### What is expected
Nothing should be left out when you copy the entries below.

━━━ Source data ━━━

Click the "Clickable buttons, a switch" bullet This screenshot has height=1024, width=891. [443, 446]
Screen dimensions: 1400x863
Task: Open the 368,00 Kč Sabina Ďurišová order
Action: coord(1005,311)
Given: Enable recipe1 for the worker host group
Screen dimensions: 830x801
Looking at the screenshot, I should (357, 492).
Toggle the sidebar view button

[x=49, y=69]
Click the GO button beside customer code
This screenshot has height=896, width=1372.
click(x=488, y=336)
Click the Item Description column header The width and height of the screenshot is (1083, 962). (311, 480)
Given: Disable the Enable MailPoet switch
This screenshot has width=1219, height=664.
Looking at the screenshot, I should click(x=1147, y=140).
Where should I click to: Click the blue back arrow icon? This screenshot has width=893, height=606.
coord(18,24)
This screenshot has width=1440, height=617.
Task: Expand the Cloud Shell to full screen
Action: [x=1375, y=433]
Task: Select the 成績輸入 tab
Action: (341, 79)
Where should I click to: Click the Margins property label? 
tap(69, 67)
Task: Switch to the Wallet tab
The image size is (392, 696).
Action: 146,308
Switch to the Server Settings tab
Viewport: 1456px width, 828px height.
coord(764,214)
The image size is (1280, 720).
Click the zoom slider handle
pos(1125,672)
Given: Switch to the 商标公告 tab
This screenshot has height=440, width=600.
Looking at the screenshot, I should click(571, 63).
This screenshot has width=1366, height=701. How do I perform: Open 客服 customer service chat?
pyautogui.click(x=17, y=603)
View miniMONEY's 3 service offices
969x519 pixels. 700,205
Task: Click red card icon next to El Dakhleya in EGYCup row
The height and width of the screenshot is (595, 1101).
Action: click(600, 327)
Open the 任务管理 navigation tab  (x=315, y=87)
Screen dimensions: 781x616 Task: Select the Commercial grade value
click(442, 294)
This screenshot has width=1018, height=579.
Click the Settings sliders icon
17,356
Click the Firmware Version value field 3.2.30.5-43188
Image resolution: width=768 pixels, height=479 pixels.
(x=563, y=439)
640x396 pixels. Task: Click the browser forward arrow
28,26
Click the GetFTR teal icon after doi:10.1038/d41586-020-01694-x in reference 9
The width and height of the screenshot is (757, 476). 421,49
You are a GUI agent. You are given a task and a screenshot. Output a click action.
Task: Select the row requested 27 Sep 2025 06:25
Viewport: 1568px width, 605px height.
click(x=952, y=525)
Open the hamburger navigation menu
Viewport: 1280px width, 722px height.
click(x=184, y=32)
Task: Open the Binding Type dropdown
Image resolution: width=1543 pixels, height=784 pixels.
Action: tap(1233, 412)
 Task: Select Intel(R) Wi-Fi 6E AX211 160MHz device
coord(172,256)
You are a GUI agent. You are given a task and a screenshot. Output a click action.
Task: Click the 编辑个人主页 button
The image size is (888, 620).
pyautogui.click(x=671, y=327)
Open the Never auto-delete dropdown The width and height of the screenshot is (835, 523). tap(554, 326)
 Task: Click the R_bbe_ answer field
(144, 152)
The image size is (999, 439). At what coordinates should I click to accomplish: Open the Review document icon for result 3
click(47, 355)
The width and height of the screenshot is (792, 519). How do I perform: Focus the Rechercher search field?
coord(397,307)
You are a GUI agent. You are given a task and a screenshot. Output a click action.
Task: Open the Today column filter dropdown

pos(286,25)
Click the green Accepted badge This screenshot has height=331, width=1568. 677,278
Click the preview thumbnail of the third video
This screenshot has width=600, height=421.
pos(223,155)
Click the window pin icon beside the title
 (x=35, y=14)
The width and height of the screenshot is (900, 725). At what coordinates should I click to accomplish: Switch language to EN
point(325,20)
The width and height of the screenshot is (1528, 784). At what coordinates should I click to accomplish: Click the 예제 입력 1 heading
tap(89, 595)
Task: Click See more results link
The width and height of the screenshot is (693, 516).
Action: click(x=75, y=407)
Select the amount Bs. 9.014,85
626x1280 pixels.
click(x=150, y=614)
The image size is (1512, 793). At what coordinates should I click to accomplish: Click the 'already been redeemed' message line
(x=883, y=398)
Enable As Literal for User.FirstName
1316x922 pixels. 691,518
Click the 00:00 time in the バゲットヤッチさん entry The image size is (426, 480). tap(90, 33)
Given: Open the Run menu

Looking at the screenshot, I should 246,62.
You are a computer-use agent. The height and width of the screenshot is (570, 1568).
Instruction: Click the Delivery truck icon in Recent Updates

━━━

### Response to this task
Click the "Clickable buttons, a switch" bullet This screenshot has height=1024, width=891. [443, 446]
Screen dimensions: 1400x863
Task: Open the 368,00 Kč Sabina Ďurišová order
Action: coord(1005,311)
Given: Enable recipe1 for the worker host group
Screen dimensions: 830x801
Looking at the screenshot, I should (357, 492).
Toggle the sidebar view button

[x=49, y=69]
Click the GO button beside customer code
This screenshot has height=896, width=1372.
click(x=488, y=336)
Click the Item Description column header The width and height of the screenshot is (1083, 962). (311, 480)
Given: Disable the Enable MailPoet switch
This screenshot has width=1219, height=664.
Looking at the screenshot, I should click(x=1147, y=140).
Where should I click to: Click the blue back arrow icon? This screenshot has width=893, height=606.
coord(18,24)
This screenshot has width=1440, height=617.
Task: Expand the Cloud Shell to full screen
Action: [x=1375, y=433]
Task: Select the 成績輸入 tab
Action: (341, 79)
Where should I click to: Click the Margins property label? 
tap(69, 67)
Task: Switch to the Wallet tab
The image size is (392, 696).
Action: 146,308
Switch to the Server Settings tab
Viewport: 1456px width, 828px height.
coord(764,214)
The image size is (1280, 720).
Click the zoom slider handle
pos(1125,672)
Given: Switch to the 商标公告 tab
This screenshot has height=440, width=600.
Looking at the screenshot, I should click(571, 63).
This screenshot has width=1366, height=701. How do I perform: Open 客服 customer service chat?
pyautogui.click(x=17, y=603)
View miniMONEY's 3 service offices
969x519 pixels. 700,205
Task: Click red card icon next to El Dakhleya in EGYCup row
The height and width of the screenshot is (595, 1101).
Action: click(600, 327)
Open the 任务管理 navigation tab  (x=315, y=87)
Screen dimensions: 781x616 Task: Select the Commercial grade value
click(442, 294)
This screenshot has width=1018, height=579.
Click the Settings sliders icon
17,356
Click the Firmware Version value field 3.2.30.5-43188
Image resolution: width=768 pixels, height=479 pixels.
(x=563, y=439)
640x396 pixels. Task: Click the browser forward arrow
28,26
Click the GetFTR teal icon after doi:10.1038/d41586-020-01694-x in reference 9
The width and height of the screenshot is (757, 476). 421,49
You are a GUI agent. You are given a task and a screenshot. Output a click action.
Task: Select the row requested 27 Sep 2025 06:25
Viewport: 1568px width, 605px height.
click(x=952, y=525)
Open the hamburger navigation menu
Viewport: 1280px width, 722px height.
click(x=184, y=32)
Task: Open the Binding Type dropdown
Image resolution: width=1543 pixels, height=784 pixels.
Action: tap(1233, 412)
 Task: Select Intel(R) Wi-Fi 6E AX211 160MHz device
coord(172,256)
You are a GUI agent. You are given a task and a screenshot. Output a click action.
Task: Click the 编辑个人主页 button
The image size is (888, 620).
pyautogui.click(x=671, y=327)
Open the Never auto-delete dropdown The width and height of the screenshot is (835, 523). tap(554, 326)
 Task: Click the R_bbe_ answer field
(144, 152)
The image size is (999, 439). At what coordinates should I click to accomplish: Open the Review document icon for result 3
click(47, 355)
The width and height of the screenshot is (792, 519). How do I perform: Focus the Rechercher search field?
coord(397,307)
You are a GUI agent. You are given a task and a screenshot. Output a click action.
Task: Open the Today column filter dropdown

pos(286,25)
Click the green Accepted badge This screenshot has height=331, width=1568. 677,278
Click the preview thumbnail of the third video
This screenshot has width=600, height=421.
pos(223,155)
Click the window pin icon beside the title
 (x=35, y=14)
The width and height of the screenshot is (900, 725). At what coordinates should I click to accomplish: Switch language to EN
point(325,20)
The width and height of the screenshot is (1528, 784). At what coordinates should I click to accomplish: Click the 예제 입력 1 heading
tap(89, 595)
Task: Click See more results link
The width and height of the screenshot is (693, 516).
Action: click(x=75, y=407)
Select the amount Bs. 9.014,85
626x1280 pixels.
click(x=150, y=614)
The image size is (1512, 793). At what coordinates should I click to accomplish: Click the 'already been redeemed' message line
(x=883, y=398)
Enable As Literal for User.FirstName
1316x922 pixels. 691,518
Click the 00:00 time in the バゲットヤッチさん entry The image size is (426, 480). tap(90, 33)
Given: Open the Run menu

Looking at the screenshot, I should 246,62.
You are a computer-use agent. The height and width of the screenshot is (570, 1568).
Instruction: Click the Delivery truck icon in Recent Updates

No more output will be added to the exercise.